GOOD VIBES ROLLERCOASTER, “THE GOOD LIFE”. “Escrito e produzido por Matt Walton, este coletivo musical britânico tem o compromisso de espalhar positividade através do som”, conta essa turma no release, avisando que The good life, o single novo, é “uma música que destaca a beleza das coisas simples da vida.
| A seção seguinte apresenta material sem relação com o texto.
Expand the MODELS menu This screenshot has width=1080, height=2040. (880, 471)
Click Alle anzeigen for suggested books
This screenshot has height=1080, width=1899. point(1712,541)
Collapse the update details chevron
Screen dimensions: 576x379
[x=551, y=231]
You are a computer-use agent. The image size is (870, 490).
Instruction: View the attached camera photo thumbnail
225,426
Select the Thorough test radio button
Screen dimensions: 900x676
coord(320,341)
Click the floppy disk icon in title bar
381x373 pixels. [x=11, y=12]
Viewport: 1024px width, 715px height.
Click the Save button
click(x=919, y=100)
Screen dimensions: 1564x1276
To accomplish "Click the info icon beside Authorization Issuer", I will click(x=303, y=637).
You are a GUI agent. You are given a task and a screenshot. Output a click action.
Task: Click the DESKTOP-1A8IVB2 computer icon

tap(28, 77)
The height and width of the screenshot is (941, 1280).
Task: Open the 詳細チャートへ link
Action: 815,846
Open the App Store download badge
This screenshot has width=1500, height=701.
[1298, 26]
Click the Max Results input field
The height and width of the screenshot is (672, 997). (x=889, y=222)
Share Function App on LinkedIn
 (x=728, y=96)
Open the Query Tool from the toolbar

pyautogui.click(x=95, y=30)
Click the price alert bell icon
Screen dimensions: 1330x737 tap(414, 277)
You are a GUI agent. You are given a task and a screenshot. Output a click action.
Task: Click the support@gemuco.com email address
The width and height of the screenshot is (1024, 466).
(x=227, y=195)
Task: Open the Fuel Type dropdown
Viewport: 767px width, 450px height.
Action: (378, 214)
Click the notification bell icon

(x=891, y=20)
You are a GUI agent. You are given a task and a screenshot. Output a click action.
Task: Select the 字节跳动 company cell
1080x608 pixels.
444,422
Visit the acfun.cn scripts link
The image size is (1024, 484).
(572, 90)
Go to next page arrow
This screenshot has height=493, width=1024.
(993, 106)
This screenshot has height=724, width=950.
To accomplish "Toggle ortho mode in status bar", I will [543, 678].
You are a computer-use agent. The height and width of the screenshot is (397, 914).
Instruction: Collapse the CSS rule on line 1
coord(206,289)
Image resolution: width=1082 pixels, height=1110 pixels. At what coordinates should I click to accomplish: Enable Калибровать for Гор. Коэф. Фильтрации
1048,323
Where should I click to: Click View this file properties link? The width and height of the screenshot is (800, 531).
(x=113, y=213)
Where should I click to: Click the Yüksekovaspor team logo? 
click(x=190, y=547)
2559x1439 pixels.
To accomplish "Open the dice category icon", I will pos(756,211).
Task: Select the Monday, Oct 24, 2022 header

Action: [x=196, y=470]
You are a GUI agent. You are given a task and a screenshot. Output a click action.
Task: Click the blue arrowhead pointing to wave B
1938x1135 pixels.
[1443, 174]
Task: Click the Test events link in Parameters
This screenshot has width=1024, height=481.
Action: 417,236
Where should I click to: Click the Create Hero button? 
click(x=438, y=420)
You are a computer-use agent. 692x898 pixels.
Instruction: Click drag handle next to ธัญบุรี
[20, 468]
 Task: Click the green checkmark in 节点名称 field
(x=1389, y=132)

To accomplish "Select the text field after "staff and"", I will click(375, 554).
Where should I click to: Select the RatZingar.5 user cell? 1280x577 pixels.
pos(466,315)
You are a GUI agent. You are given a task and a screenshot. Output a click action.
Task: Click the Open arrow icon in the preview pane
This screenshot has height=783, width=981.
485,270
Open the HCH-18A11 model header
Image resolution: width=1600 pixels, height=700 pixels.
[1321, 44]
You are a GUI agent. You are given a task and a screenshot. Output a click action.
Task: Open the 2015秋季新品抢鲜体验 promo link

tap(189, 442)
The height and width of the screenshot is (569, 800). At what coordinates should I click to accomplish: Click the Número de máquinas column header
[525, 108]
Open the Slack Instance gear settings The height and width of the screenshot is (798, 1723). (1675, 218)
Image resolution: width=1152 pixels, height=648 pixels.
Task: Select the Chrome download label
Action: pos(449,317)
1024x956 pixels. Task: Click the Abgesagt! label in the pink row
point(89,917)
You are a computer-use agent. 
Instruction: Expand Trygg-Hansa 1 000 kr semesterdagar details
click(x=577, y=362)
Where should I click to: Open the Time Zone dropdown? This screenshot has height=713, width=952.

Amigos, família, sorrisos, risadas, criar memórias e se divertir”. O som varia entre country e power pop – e a letra provoca diversos sentimentos: você pode achar bem embevecedor, ou até bem irônico…

DAX, “GOD, CAN YOU HEAR ME?”. Esse rapper meio nigeriano, meio canadense, investe em letras fortes e existenciais – e dessa vez fala sobre situações-limite em God, can you hear me?, uma música sobre gente que vive momentos em que é complicado até manter-se de pé. “Sou um escravo da minha carne / e meus ossos foram quebrados por pedras fundidas / por isso estou gritando e rezando para que sua graça apare minha queda”, diz ele, acompanhando os passos de um sujeito numa ponte vazia (eita). Cenas fortes.

LOVE GHOST, “MÁTAME SUAVEMENTE” (feat BARNEY GOMBO). Esse projeto musical que não para de lançar coisas (recentemente apareceram nas resenhas do Pop Fantasma) solta uma música em espanhol, feita ao lado do Barney Gombo, uma banda pop-punk da cena mexicana. O som é referenciado tanto em Fontaines DC quanto na música pop latina atual. “A faixa retrata aquele momento específico em que o amor dói, mas, mesmo assim, torna-se impossível de esquecer”, avisam.

UNKNOWN OFFICIAL ARTIST, “FOSTER WALLACE”. Tá aí um projeto musical bem curioso. Vindo da Itália, o UOA é “um projeto sem press kit, sem fotos promocionais e sem qualquer interesse em vender uma persona”: não tem Instagram, nem TikTok, e a ideia é que as músicas falem por si só. Musicalmente, Foster Wallace, o single, é um indie rock com peso e ambiência, bem realizado (por mãos humanas, ou…?). Aparentemente, mistério não é um problema pra eles. “É música feita nos próprios termos da banda e lançada no mundo para encontrar quem ela tiver que encontrar”, dizem.

MASSIMO MONACELLI, “NAUTILUS RELOAD”. Pós-punk climático e instrumental feito na Itália. Mesmo sendo uma música instrumental, Massimo faz questão de avisar que há uma mensagem em Nautilus reload, que pode ser vista no clipe. “Ele mostra exércitos marchando por cidades bombardeadas, crianças em meio às ruínas das cidades e, finalmente, crianças de diferentes nacionalidades marchando pelas cidades e destruindo os exércitos”, conta. “O poder de contraposição das novas gerações pode neutralizar as tendências nacionalistas belicistas atualmente presentes no mundo”.

ANDY JANS-BROWN, “RADIO SONG”. O som desse músico australiano é bastante influenciado por estilos como surf music e pós-punk – tem aquela mesma onda praiana de bandas como Hoodoo Gurus, mas quase sempre partindo para algo entre o punk e a nostalgia. Radio song é uma canção altamente cantarolável que fala sobre um assunto duro: o que sobra quando a democracia vira um algoritmo, e todo mundo parece ter ficado viciado em dopamina?

OUTLAW CARTIER, “EUPHORIA”. Sujeito mascarado e sombrio, que une pós-punk e darkwave, Outlaw Cartier faz música como se fosse uma saga de anti-herói – todos os seus singles giram em torno de histórias quase tão dark quanto as melodias e arranjos, e tudo parece meio que interligado. Tanto que ele diz que seu single anterior, Lil runaway, foi o momento de fuga, e Euphoria, a nova música, é a queda que vem depois. O som é pesado e desesperado na medida.